Ananda Endo, advogado do Centro Gaspar de Direitos Humanos

Ananda explicou que ações judiciais para reivindicar o direito ao trabalho desses vendedores "envolvem muitas vezes a denúncia de ações arbitrárias de tentativa de remoção dos ambulantes sem respeito aos procedimentos legais". "Atualmente temos um mandado de segurança que está segurando, por liminar em segunda instância, a remoção de cerca de 80 ambulantes que atuam há décadas na região do Brás", esclareceu a advogada.

Operação Delegada

A Operação Delegada é um convênio firmado entre a Prefeitura de São Paulo e o governo do Estado desde 2009 para fiscalizar os vendedores ambulantes.
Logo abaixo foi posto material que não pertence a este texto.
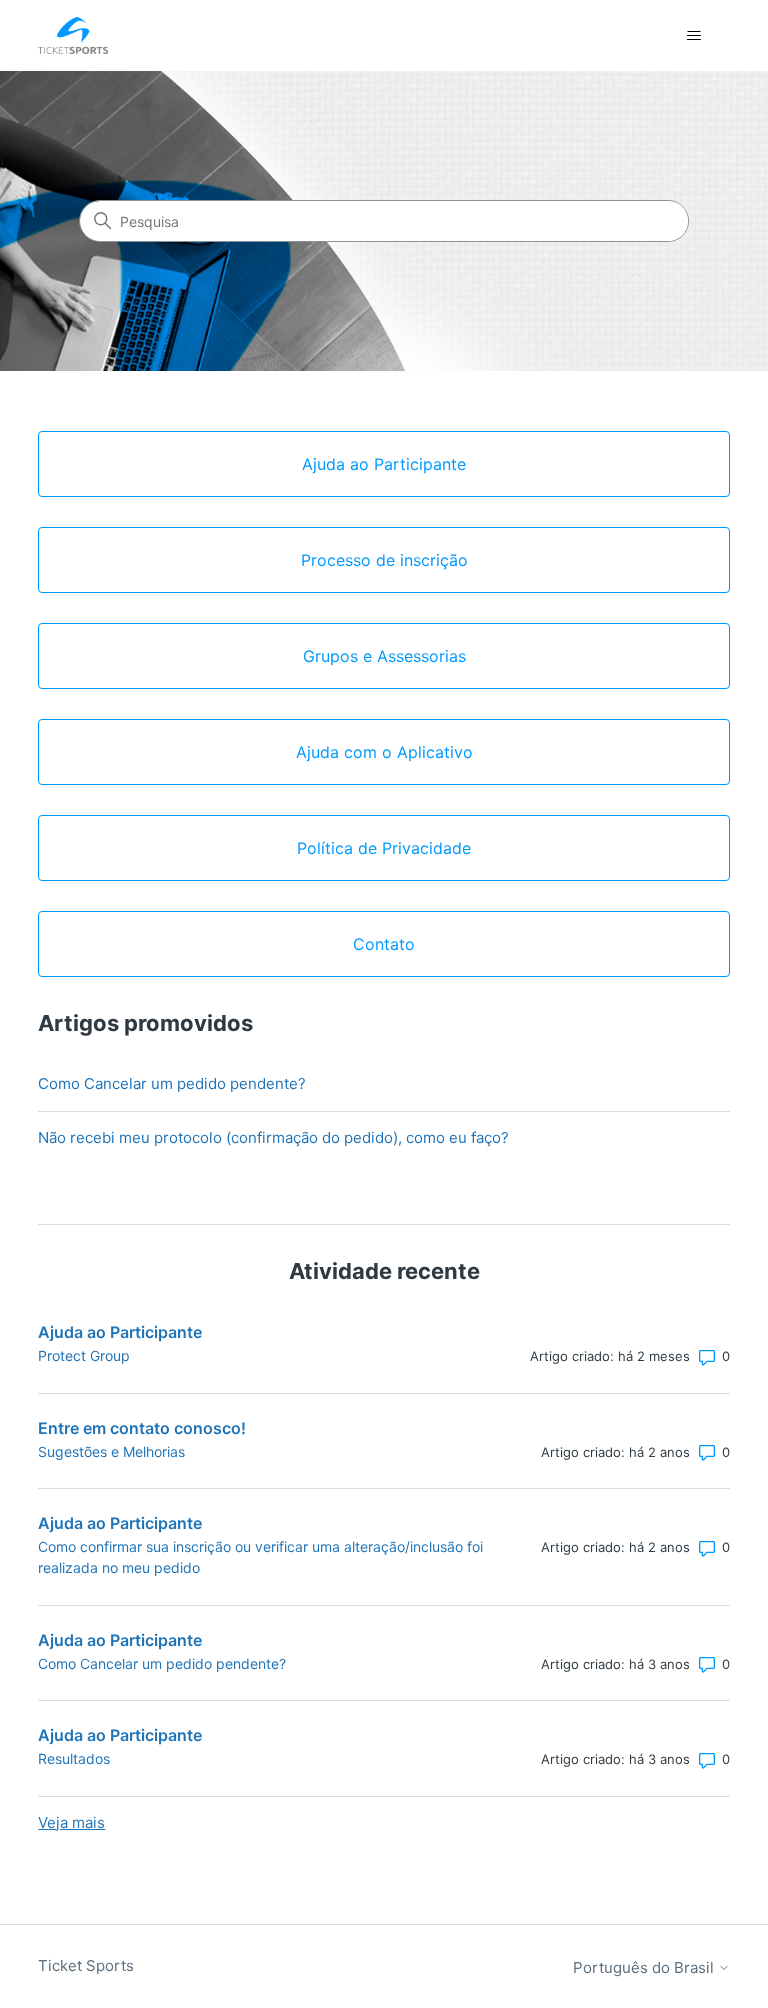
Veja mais (71, 1822)
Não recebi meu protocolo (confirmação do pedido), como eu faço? (273, 1137)
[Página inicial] (73, 35)
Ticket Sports (86, 1965)
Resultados (74, 1758)
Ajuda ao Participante (120, 1332)
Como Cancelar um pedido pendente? (172, 1083)
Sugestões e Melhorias (111, 1451)
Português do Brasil (645, 1967)
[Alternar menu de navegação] (694, 36)
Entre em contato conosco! (142, 1428)
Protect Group (84, 1355)
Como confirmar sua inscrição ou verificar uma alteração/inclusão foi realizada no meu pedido (260, 1557)
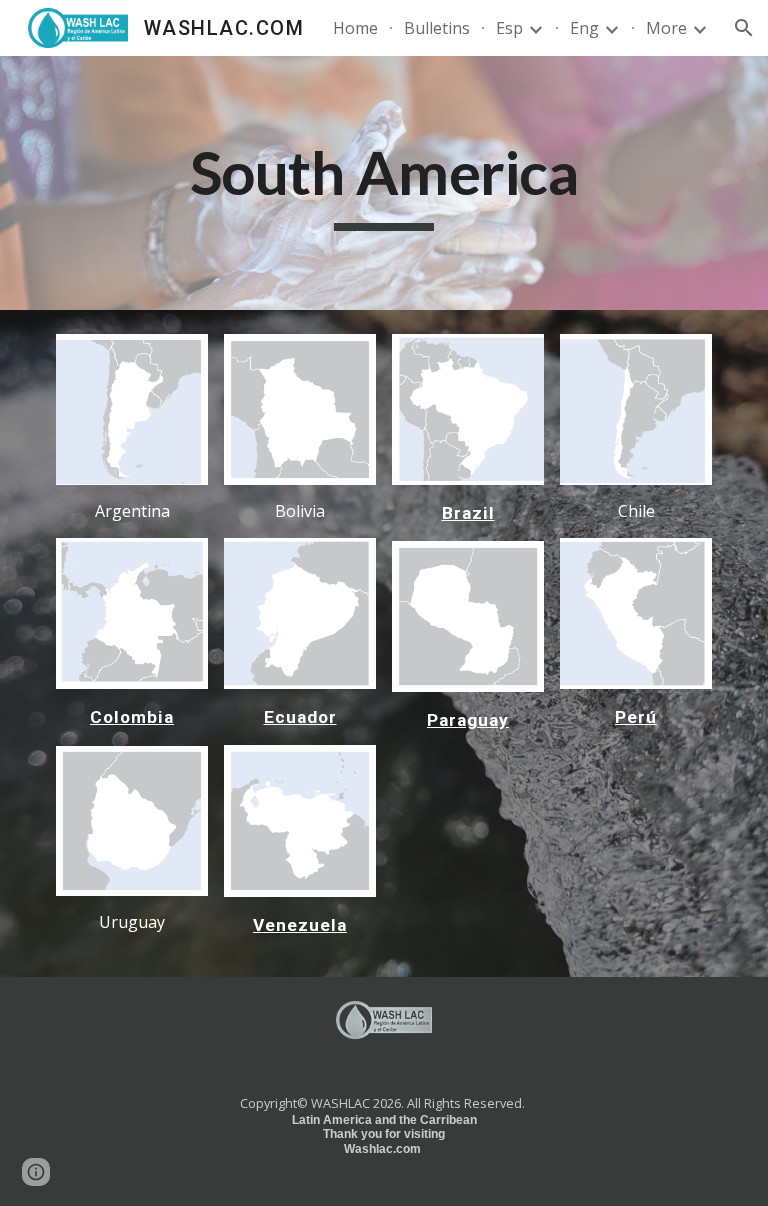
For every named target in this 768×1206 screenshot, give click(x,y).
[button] (744, 28)
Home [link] (355, 28)
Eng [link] (584, 28)
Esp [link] (509, 28)
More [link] (666, 28)
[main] (383, 183)
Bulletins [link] (437, 28)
Na prática, é um trabalho extra para militares, que participam voluntariamente da operação, em dias de folga, e que podem usar a farda da PM para atuar no combate ao comércio ambulante irregular.

Prefeitura diz que os agentes podem receber de R$ 42,43 a R$ 76,38 por hora de trabalho. Ainda conforme a gestão municipal, o número de vagas diárias para PMs exercerem essa função aumentou durante a gestão do prefeito Ricardo Nunes (MDB), com foco para o centro da capital.
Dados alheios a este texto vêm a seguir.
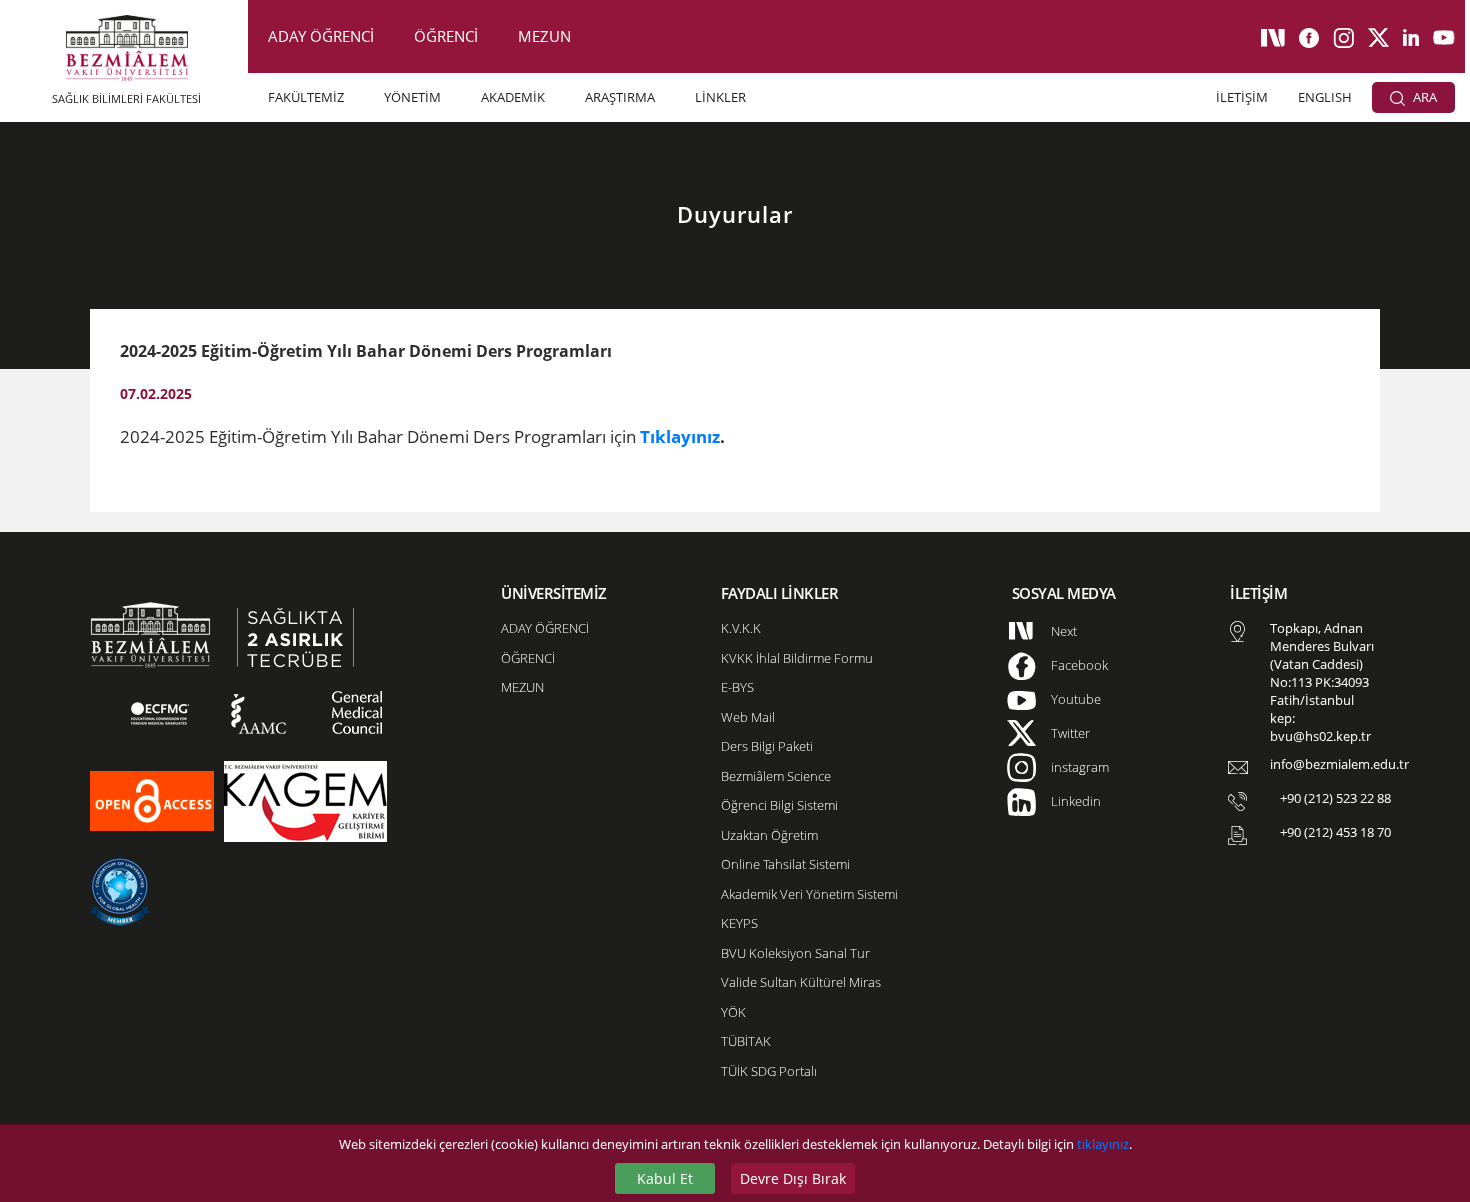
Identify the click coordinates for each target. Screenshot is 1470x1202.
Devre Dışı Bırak (793, 1178)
Centro Gaspar afirma que a gestão municipal é conivente com a ação da polícia. "Os agentes fiscais das Subprefeituras também atuam na repressão ao comércio ambulante, e já recebemos diversas denúncias de condutas abusivas. Das situações que foram levadas ao conhecimento das Subprefeituras, não chegou ao nosso conhecimento que providências efetivas tenham sido adotadas, nem em termos de responsabilização dos agentes, nem de reparação e garantia de direito às vítimas".
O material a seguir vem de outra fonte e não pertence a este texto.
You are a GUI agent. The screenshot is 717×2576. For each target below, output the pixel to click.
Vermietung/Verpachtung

Ao UOL, a Prefeitura informou que não tem conhecimento sobre denúncias de má conduta dos fiscais das Subprefeituras. Em relação ao comportamentos dos militares que prestam serviço ao executivo municipal, a Prefeitura alega que o treinamento deles é de responsabilidade do Estado.

O que diz a PMSP

Por meio de nota, a Polícia Militar de São Paulo disse analisar as imagens para determinar a possibilidade de aplicação de "medidas cabíveis" aos agentes envolvidos. O órgão afirmou que "não compactua com atos discriminatórios e reforça em seus cursos de formação e atualização disciplinas com ênfase em direitos humanos, igualdade social, diversidade de gênero, ações antirracistas, entre outras".

Como os agentes que aparecem nas imagens não tiveram os nomes divulgados, não foi possível localizar suas defesas para pedir posicionamento. O espaço segue aberto para manifestação.